• [SUPPLIED RECORDS]
*-*-*
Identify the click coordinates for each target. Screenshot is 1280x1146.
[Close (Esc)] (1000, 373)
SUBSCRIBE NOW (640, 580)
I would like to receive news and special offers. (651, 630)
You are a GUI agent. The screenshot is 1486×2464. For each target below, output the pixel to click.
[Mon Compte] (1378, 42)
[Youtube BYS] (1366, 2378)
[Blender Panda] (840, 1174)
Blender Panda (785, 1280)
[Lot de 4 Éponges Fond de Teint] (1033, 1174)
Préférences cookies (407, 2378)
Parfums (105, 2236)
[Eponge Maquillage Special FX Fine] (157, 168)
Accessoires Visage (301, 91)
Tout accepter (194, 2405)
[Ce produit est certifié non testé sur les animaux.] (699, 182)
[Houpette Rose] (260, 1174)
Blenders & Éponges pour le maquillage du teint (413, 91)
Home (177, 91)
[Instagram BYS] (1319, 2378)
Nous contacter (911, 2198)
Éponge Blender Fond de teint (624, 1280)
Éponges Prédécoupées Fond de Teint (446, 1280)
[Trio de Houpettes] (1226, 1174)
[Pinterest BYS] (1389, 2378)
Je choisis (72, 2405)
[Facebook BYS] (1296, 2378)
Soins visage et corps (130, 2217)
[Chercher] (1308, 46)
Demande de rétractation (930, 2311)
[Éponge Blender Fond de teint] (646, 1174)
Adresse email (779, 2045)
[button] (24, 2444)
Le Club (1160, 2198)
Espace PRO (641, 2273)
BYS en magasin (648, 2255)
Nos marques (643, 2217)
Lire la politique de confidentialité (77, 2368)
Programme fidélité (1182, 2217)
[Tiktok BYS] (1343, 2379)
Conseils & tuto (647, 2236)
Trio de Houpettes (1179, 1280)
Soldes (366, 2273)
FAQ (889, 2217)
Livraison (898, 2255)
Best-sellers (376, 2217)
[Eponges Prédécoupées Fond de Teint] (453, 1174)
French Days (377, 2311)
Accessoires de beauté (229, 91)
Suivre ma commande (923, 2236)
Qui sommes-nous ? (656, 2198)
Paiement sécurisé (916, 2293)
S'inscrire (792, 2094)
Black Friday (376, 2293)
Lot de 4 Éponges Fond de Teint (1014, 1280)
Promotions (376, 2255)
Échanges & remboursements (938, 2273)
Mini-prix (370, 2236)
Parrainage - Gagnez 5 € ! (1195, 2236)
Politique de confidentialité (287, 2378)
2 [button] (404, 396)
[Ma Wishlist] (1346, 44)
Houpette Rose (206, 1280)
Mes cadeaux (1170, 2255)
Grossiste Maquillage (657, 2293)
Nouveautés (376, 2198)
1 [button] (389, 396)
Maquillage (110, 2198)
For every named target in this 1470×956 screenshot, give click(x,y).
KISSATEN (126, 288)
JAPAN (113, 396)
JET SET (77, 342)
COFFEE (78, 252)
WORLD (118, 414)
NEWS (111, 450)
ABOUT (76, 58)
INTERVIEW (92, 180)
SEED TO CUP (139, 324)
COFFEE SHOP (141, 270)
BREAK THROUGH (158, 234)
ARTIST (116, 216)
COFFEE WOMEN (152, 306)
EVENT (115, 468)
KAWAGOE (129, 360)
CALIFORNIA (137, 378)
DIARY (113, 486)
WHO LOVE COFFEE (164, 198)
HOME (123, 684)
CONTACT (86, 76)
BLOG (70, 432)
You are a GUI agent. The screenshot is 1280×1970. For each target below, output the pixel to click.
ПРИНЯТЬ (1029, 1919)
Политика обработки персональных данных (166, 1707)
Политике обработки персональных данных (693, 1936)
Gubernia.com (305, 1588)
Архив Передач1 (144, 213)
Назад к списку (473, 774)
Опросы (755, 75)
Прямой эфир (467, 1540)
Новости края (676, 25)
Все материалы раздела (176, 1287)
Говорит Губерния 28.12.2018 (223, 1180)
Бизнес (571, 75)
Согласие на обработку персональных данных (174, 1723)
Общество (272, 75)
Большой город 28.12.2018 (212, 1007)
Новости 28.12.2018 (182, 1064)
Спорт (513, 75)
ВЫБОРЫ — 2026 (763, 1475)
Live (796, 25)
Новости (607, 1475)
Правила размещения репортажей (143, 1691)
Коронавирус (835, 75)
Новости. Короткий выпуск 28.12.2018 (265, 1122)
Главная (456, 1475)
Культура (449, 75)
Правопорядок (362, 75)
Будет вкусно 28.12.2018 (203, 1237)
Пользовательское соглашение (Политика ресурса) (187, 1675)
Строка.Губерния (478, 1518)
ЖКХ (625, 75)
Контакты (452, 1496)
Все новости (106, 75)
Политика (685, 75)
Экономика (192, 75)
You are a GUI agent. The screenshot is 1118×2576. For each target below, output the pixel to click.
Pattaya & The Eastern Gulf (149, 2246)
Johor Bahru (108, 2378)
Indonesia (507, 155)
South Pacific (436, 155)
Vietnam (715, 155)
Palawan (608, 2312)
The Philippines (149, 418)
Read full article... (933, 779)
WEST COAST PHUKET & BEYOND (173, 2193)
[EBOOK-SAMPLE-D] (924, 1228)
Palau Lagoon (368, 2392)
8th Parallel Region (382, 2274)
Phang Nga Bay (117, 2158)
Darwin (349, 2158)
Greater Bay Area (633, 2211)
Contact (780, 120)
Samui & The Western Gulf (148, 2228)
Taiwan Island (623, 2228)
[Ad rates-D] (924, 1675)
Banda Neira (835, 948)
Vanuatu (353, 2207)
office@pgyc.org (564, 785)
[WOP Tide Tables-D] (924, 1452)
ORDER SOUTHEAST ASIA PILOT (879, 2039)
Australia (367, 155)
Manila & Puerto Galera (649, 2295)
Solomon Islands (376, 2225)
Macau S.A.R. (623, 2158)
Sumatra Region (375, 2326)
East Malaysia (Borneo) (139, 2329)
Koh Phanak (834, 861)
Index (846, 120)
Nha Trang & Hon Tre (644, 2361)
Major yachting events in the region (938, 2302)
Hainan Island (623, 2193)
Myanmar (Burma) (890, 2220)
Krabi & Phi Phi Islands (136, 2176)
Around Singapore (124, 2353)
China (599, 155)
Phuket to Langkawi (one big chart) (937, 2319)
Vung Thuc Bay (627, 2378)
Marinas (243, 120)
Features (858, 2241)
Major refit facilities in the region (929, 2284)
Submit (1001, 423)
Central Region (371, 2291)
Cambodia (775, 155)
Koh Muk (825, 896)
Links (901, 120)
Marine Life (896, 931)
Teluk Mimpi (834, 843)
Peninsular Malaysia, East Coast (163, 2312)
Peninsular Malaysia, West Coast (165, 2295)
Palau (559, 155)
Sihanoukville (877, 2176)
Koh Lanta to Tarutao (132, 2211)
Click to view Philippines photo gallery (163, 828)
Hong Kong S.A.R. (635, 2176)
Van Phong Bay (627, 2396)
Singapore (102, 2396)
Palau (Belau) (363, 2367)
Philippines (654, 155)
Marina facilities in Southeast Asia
*-*-*
• [WORK REQUIRED] Provide the count of lines holding the word "Malaysia" in these entries, and no other words.

• [EXERCISE OUTPUT] 3